Word and element location records:
>>>

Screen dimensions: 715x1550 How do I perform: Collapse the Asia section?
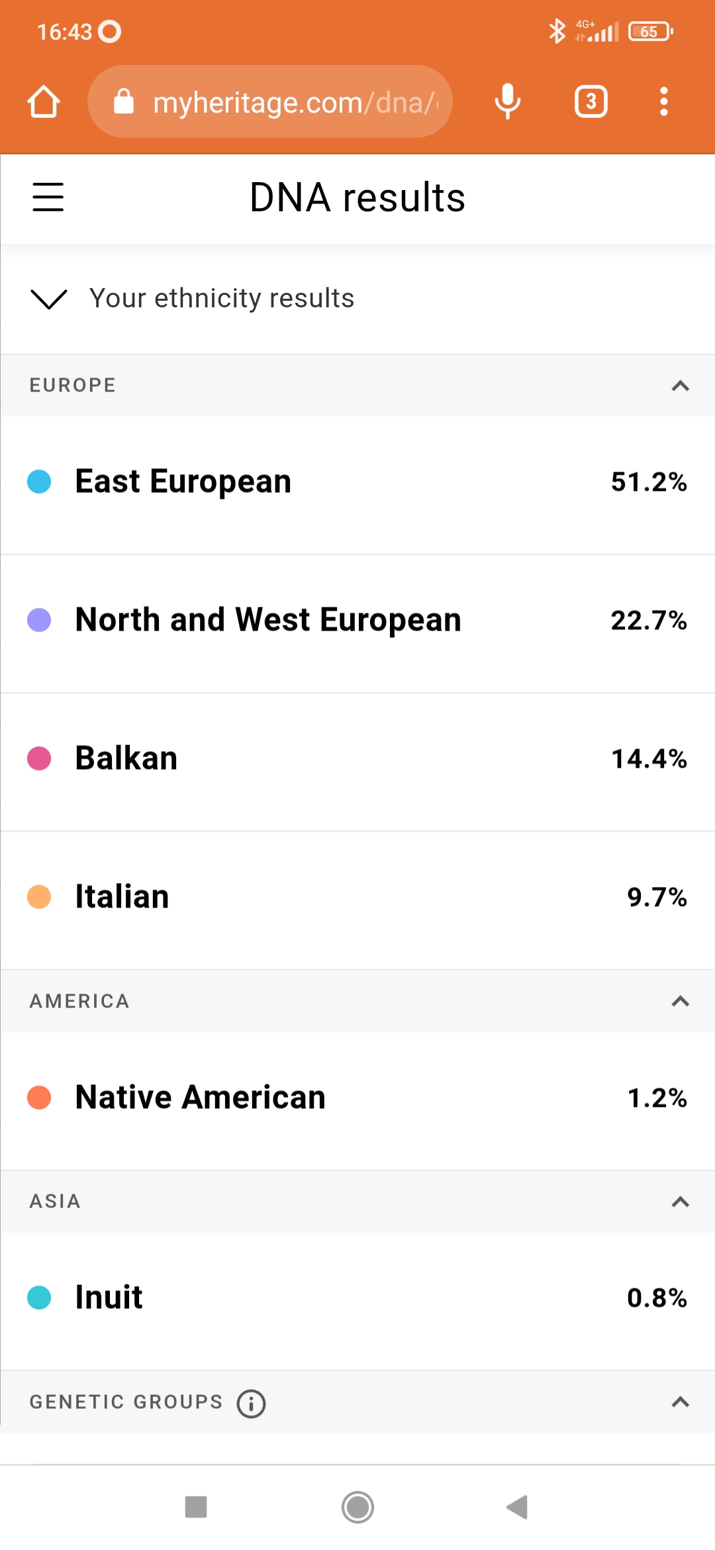[680, 1202]
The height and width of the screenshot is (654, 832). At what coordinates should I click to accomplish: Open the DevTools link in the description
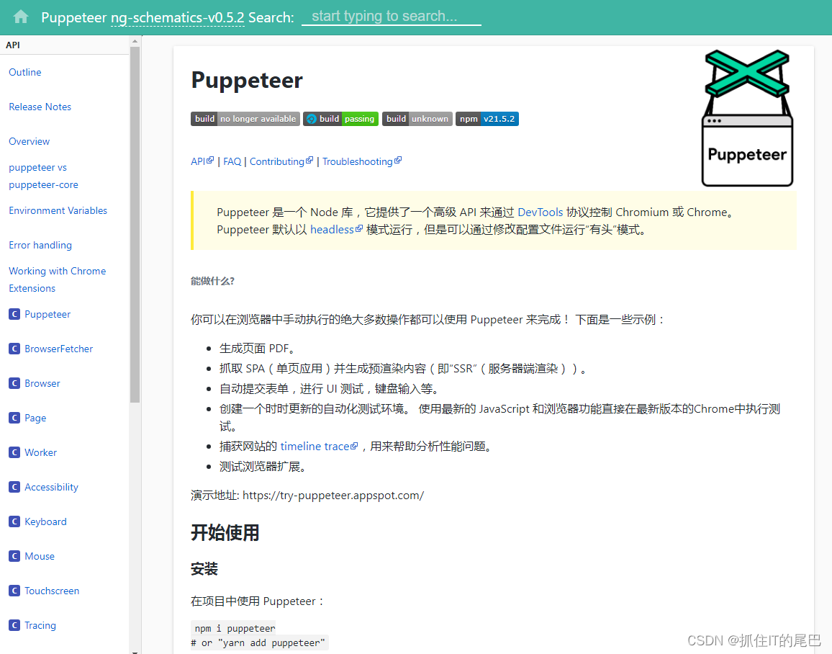click(x=540, y=212)
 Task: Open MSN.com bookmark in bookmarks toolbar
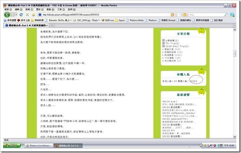click(x=108, y=20)
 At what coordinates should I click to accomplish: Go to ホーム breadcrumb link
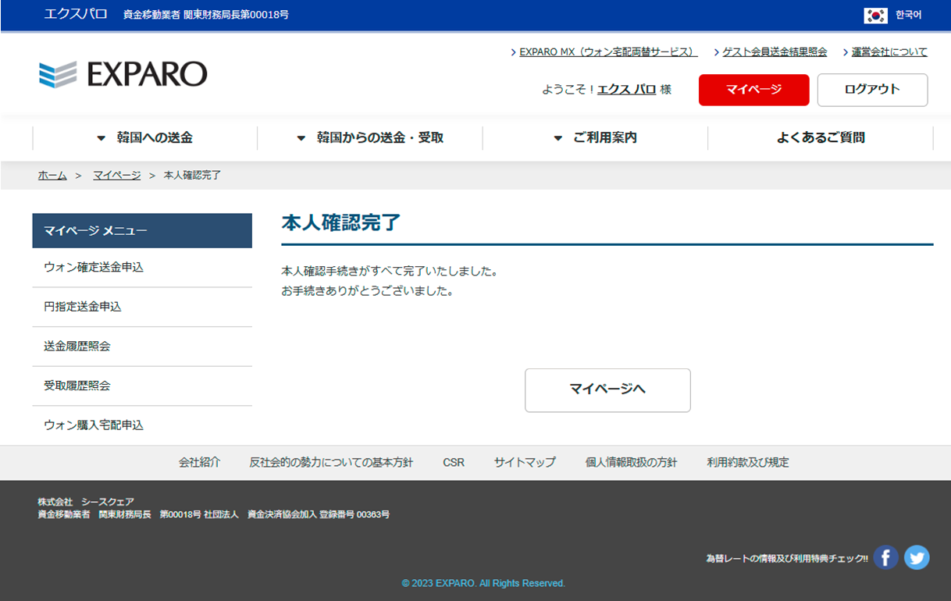pyautogui.click(x=52, y=176)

<<<

## TASK STATEMENT
Could you switch every "accomplish" in the records to "achieve", change nothing else, and write the records out again without the pictures?

## OUTPUT
Screen dimensions: 715x1550 How do I perform: Collapse the Asia section?
[680, 1202]
The height and width of the screenshot is (654, 832). At what coordinates should I click to achieve: Open the DevTools link in the description
click(x=540, y=212)
 Task: Open MSN.com bookmark in bookmarks toolbar
click(x=108, y=20)
 At what coordinates should I click to achieve: Go to ホーム breadcrumb link
pyautogui.click(x=52, y=176)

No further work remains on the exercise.